As the economic crisis weighs heavily on the shoulders of small business owners around the country, additional tax cuts in the state not only mean fewer customers in the stores, but more money going out in monthly expenses.

Hema Patel, one of the owners of Coliseum Liquors on UK’s campus, feels the state of the economy has already impacted the amount of business in her store, she said in a Friday Kernel article.

“If someone smokes three packs of cigarettes in a week, they are probably going to move it down to two or even one,” Patel said in the article.

Around 400 people, including many owners of independent small liquor stores around the state, lobbied against the legislation earlier last week by gathering in Frankfort to protest.

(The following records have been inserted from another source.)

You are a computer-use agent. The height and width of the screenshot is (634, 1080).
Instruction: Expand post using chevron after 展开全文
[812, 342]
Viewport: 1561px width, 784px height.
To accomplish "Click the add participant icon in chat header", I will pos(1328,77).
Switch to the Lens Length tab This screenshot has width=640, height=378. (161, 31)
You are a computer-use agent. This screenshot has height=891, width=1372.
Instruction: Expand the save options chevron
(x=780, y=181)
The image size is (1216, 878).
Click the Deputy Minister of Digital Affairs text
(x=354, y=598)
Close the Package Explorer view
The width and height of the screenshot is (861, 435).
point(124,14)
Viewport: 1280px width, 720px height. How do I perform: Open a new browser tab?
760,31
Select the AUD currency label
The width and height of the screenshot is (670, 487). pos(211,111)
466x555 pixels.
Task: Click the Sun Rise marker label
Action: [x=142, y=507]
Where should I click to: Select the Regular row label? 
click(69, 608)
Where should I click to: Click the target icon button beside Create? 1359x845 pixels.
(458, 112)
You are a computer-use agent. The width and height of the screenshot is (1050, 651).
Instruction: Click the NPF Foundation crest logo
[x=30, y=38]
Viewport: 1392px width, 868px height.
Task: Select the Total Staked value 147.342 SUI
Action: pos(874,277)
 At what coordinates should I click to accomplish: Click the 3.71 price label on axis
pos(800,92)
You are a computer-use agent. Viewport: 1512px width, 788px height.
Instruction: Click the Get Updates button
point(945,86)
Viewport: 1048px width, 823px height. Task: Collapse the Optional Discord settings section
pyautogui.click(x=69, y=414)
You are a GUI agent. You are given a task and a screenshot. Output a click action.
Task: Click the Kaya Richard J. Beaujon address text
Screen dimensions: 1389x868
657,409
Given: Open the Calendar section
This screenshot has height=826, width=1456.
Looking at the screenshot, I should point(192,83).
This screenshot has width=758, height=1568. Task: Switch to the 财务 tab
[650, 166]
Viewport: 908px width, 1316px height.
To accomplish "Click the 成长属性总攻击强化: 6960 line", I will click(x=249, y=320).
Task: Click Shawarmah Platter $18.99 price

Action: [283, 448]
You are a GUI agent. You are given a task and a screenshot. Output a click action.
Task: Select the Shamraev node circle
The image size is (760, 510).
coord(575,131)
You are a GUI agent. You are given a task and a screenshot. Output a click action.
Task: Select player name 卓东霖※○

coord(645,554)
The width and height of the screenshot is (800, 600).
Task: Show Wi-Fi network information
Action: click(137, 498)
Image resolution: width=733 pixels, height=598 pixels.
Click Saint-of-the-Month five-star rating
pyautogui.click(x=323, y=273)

According to an article by the Associated Press, some liquor executives dumped bourbon on the Capitol steps.

“Tough to see,” said liquor lobbyist Barry Becton in the AP article. “I think we’re going to see a decline in sales. I don’t think they’re going to generate the revenue numbers that they were hoping to generate.”

Increasing the sales tax on alcohol won’t make up for the $456 million deficit in Kentucky. It might pinch a few hundred thousand dollars in the next year or so from small business owners — including liquor stores, bars and restaurants — who had nothing to do with creating the debt the state is currently in.

This tax won’t solve the problem. In fact, according to Indiana Rep. Baron Hill, it might drive some of these businesses out of the state all together.

The controversy of the legislation prompted Hill to solicit a Louisville liquor manufacturer to invest in the Hoosier state.

Hill sent a letter to Brown Forman Chairman and CEO Paul Vargas urging him to “consider expanding the company’s presence in southern Indiana,” he said in an e-mail to the Kernel.

That will be a great help to the state economy.